Robinovitch's F Major No. 19 pales in comparison. The first of the two cadenzas in the last movement is truly strange--very uncharacteristic of Mozart--not sure if it was composed by Robinovitch himself. The CD redeems itself with a fine performance of the Concerto for Two Pianos."
Argerich makes a rare, triumphant foray into Mozart
Santa Fe Listener | Santa Fe, NM USA | 05/06/2010
(5 out of 5 stars)
"This CD is a triumph of ebullience over finesse. I don't need to echo the general impression that Argerich offers very bold, forceful Mozart playing. It's one of the peculiarities of her career that she favors big Mozart and small Beethoven. Her old style in the D minor concerto harks back to Serkin and Edwin Fischer, whose generation always took this work to be proto-Beethoven. Since Argerich has never recorded the two mature piano concertos of Beethoven, the Fourth and fifth, this account of the D minor is her most heroic playing in that style, compared to which her Beethoven First, Second, and Third are relatively classical. Even Serkin is more classically circumspect, and as other reviewers assert, Argerich's contemporaries who specialize in Mozart (Perahia, Uchida) are far more delicate and small-scale, taking their cue from restrained models like Haskil and Gieseking.

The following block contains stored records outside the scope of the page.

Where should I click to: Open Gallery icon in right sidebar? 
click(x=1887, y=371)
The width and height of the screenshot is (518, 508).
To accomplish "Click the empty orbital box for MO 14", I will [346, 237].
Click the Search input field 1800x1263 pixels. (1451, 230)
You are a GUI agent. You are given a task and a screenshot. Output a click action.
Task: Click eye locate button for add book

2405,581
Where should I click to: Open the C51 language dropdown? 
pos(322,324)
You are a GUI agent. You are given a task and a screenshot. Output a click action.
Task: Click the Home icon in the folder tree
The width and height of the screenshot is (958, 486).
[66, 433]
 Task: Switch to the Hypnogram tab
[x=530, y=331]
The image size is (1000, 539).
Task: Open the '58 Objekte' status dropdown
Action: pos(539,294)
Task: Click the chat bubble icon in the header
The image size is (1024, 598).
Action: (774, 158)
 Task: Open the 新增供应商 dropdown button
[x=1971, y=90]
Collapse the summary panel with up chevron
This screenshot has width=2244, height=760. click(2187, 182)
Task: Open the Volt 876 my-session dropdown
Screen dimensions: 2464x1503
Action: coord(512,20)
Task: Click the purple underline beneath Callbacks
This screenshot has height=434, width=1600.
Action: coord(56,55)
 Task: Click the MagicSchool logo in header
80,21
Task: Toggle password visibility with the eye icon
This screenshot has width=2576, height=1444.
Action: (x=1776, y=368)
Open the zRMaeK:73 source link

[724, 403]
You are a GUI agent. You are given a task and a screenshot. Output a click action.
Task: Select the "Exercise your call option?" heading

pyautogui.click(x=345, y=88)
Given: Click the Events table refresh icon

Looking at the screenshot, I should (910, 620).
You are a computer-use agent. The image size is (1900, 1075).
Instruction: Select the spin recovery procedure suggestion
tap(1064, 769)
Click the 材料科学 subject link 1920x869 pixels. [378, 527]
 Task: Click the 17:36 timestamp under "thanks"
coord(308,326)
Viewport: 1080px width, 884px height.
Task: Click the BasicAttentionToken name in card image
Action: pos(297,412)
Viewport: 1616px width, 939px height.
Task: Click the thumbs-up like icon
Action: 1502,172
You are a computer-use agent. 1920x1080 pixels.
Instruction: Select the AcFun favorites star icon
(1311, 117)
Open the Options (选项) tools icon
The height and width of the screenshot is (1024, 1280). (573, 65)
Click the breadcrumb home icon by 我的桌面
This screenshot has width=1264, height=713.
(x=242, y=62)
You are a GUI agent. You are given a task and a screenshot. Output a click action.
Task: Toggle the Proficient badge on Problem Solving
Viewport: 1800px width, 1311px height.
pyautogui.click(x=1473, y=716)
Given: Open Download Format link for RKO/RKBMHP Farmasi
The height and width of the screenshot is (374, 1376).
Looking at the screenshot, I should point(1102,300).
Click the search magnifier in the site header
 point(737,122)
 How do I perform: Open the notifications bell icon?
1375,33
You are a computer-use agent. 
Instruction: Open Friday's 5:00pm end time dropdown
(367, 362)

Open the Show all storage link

The Padua and Veneto orchestra, which can also be heard in Beethoven under Peter Maag, are a somewhat rough but jolly bunch, and their vigor suits Argerich's approach perfectly, although they aren't equal partners. As much as Rabinovitch charges ahead and pumps up the sonority, the pianist remains in total command -- to an astonishing degree, in fact. At every turn she contradicts the accepted way we hear Mozart today, and yet her authority sweeps everything before it. She towers like Horowitz but without his arbitrary, grandstanding self-regard. In both K. 459, where Rabinovitch is both soloist and conductor, and K. 466 tempos are fast and the atmosphere bracing. Teldec's recorded sound is excellent; it balances wind soloists an the piano quite well, bringing out their colorful interplay. For some reason I assumed that these wrre early recordings, but the two-piano concerto dates from 1995, the two solo works from 1998.
I wonder why the Amazon critic makes such silly statements? He informs us that the three concertos are very different, but then he characterizes both K. 459 and K. 466 as dramatic (which they are, doubly so in Argerich's hands), and cops out on K. 365 by inanely describing it as "simply lovely." This is musical analysis?"